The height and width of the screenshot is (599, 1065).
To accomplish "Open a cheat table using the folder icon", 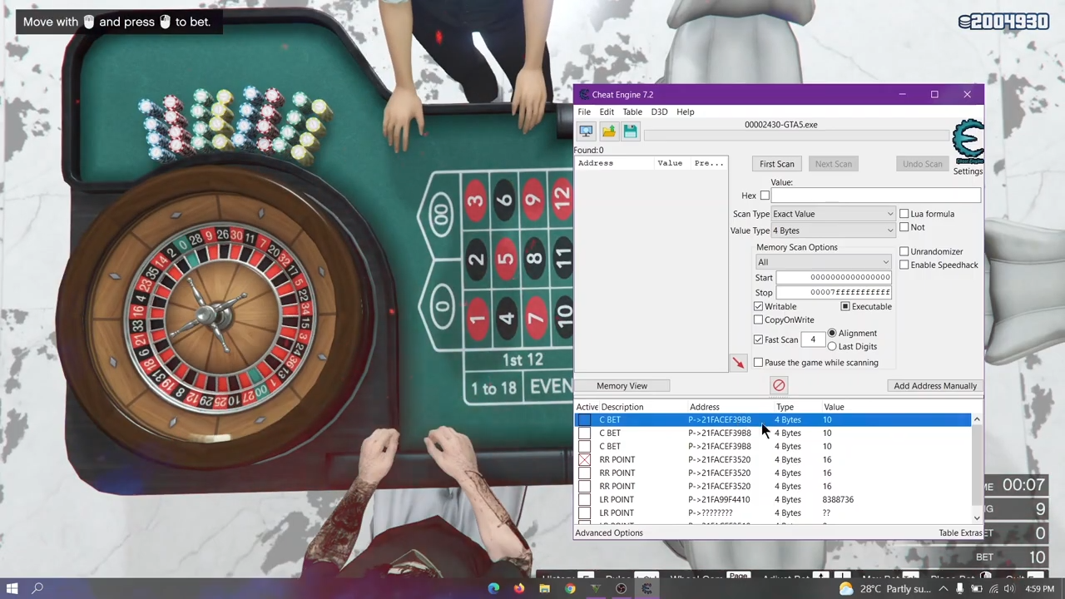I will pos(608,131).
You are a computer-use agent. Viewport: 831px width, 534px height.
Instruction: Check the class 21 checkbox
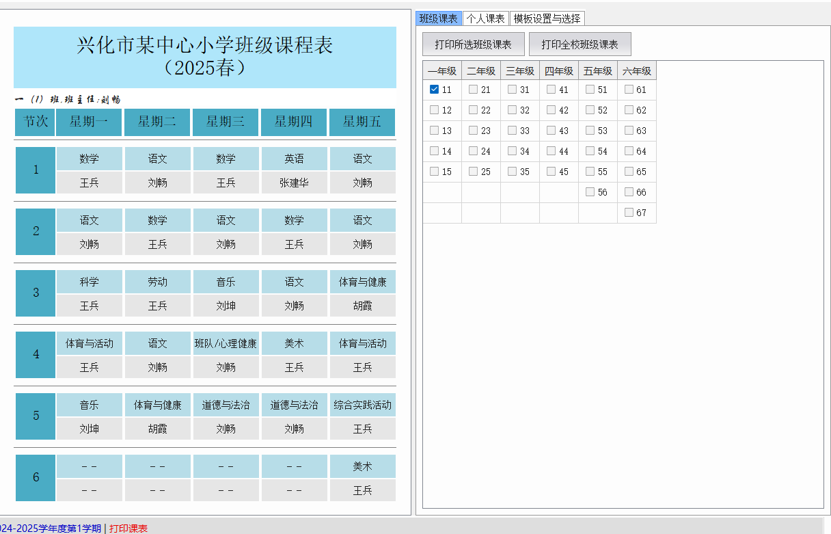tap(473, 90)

§

Task objective: Rewrite the stretch from the line containing "You are a computer-use" through the end of the lines, swapping "checkbox" for "tick box" and keeping everything else the same. Leave the pictures out.

Correct result:
You are a computer-use agent. Viewport: 831px width, 534px height.
Instruction: Check the class 21 tick box
tap(473, 90)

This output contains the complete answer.